Data under study:
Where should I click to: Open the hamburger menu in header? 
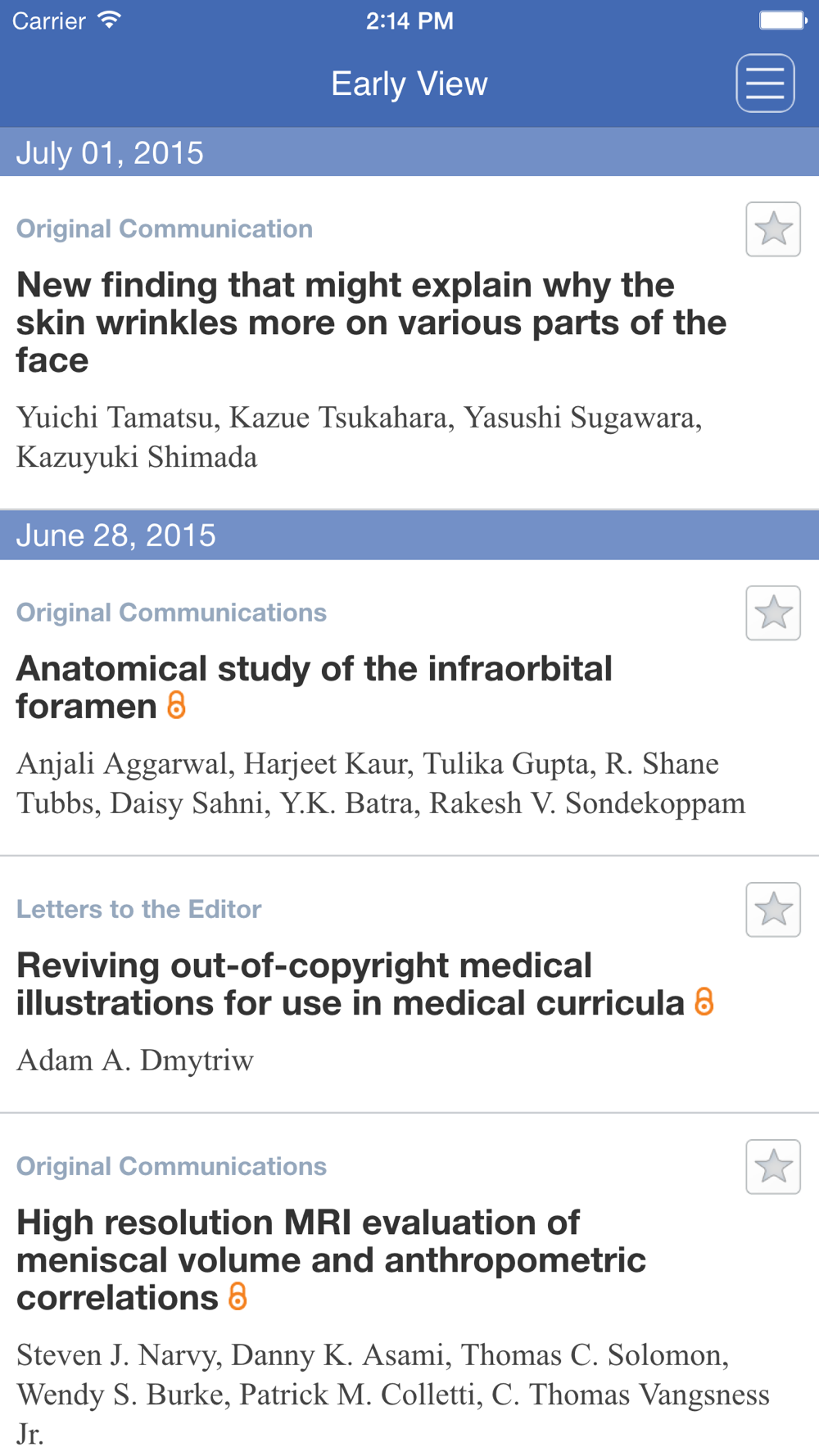[x=765, y=84]
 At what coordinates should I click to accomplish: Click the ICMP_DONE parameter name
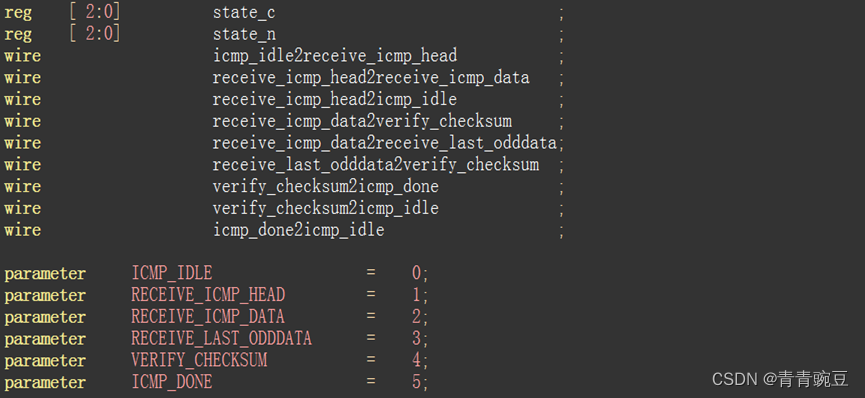tap(172, 382)
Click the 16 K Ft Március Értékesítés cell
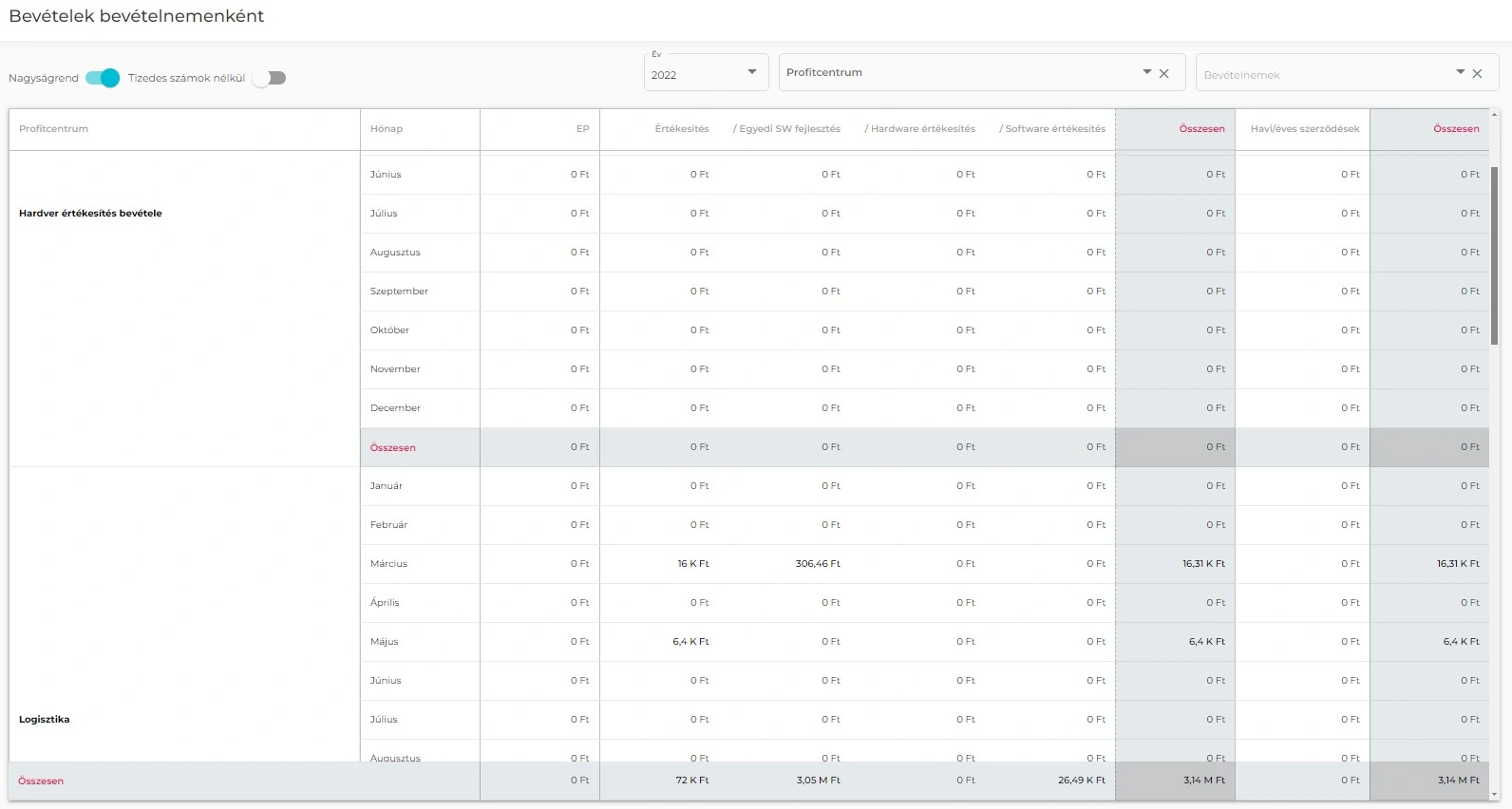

Problem:
The expected output is each entry given again word for word, with pictures dropped.

Written response:
Where should I click to: Open the hamburger menu in header? 
[x=765, y=84]
 At what coordinates should I click to accomplish: Click the ICMP_DONE parameter name
tap(172, 382)
Click the 16 K Ft Március Értékesítés cell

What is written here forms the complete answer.